Nuestras sociedades, se dice con verdad, se encuentran severamente polarizadas. Es una consecuencia de las libertades de creencia, de expresión y de conciencia que protegen nuestras democracias liberales que se permita y fomente el desacuerdo. Sin embargo, en su cara positiva, podría afirmarse que las personas no estén de acuerdo con otras fomenta el libre mercado de ideas, el riguroso escrutinio racional de las posiciones personales o grupales, y promueve que las personas entren en contacto con creencias no consideradas previamente y con maneras de actuar que les son (al menos parcialmente) ajenas. Así, los desacuerdos parece que no deberían incomodarnos: forman parte de la configuración actual de las sociedades y nos exigen abandonar nuestra zona de confort. Pero hoy brilla con mayor luz la cara negativa de esta situación: las personas nos conformamos, tratamos de no destacar dentro del grupo o grupos a los que pertenecemos, e intentamos adecuar nuestras creencias, nuestros deseos, y nuestras expectativas personales a aquellas del colectivo. Cuando esto sucede, lo natural es que nuestras posiciones se vuelvan extremas: en un clima discordante buscamos convivir con aquellas personas que no se nos enfrentan, lo cual robustece nuestras ideas previas, como Cass Sunstein –profesor de la Escuela de Derecho de Harvard– ha defendido en sus publicaciones más recientes. La polarización, así, parece el resultado previsible de las dos caras de la misma moneda: por un lado, de una configuración social que fomenta el desacuerdo; por otro, de una tendencia natural de las personas a conformarse a los colectivos a los que pertenece.

### Material proporcionado
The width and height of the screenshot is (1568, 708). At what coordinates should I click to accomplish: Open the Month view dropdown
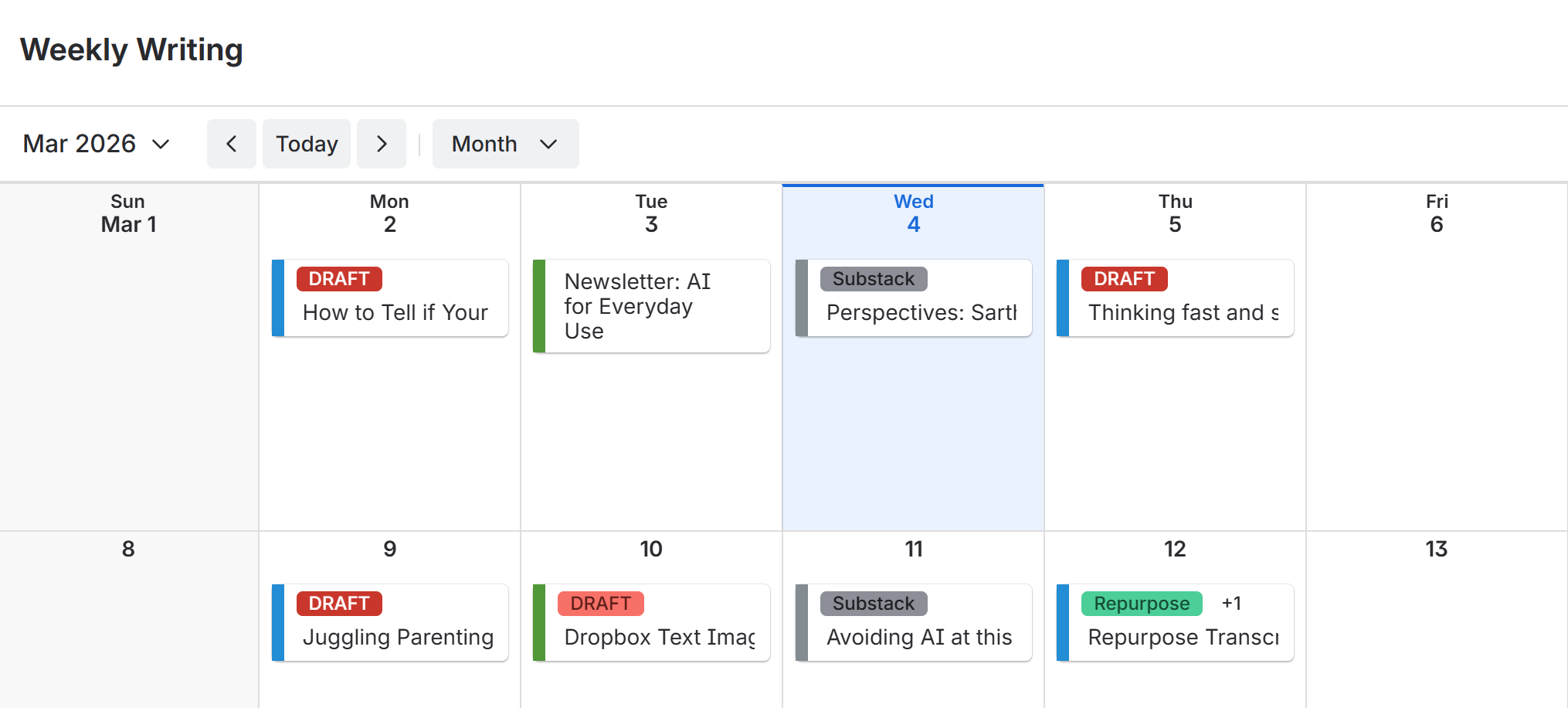point(505,144)
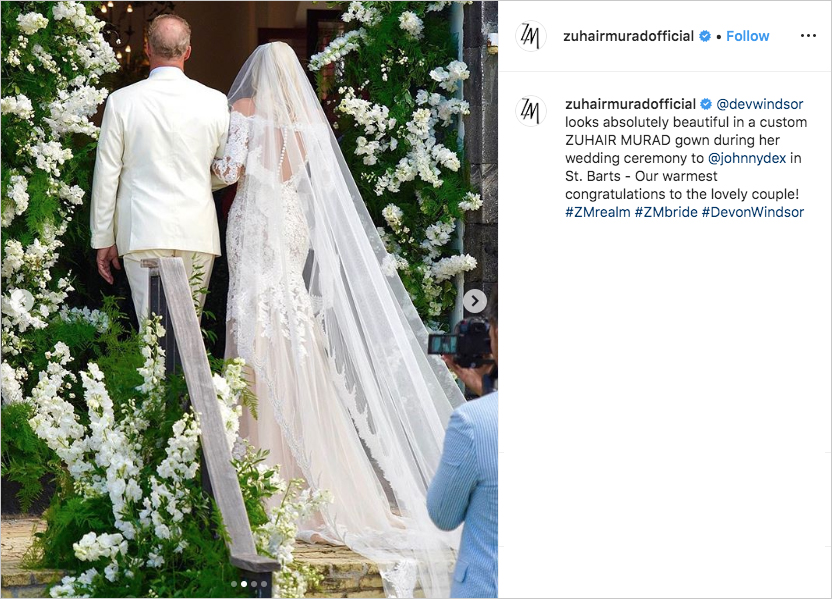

### Tarea asignada
¿Concuerdan con el texto sobre la polarización las siguientes afirmaciones? Contesta sí o no a cada una y cita literalmente las palabras del texto que lo deciden.
1. El desacuerdo es una consecuencia de las libertades que protegen las democracias liberales.
2. Cass Sunstein es profesor de la Escuela de Economía de Harvard.
3. En un clima discordante buscamos convivir con las personas que se nos enfrentan.
Responde basándote únicamente en el texto sobre la polarización, sin recurrir al material.

### Resultado final
1. Sí: «Es una consecuencia de las libertades de creencia, de expresión y de conciencia que protegen nuestras democracias liberales que se permita y fomente el desacuerdo».
2. No: «profesor de la Escuela de Derecho de Harvard».
3. No: «buscamos convivir con aquellas personas que no se nos enfrentan».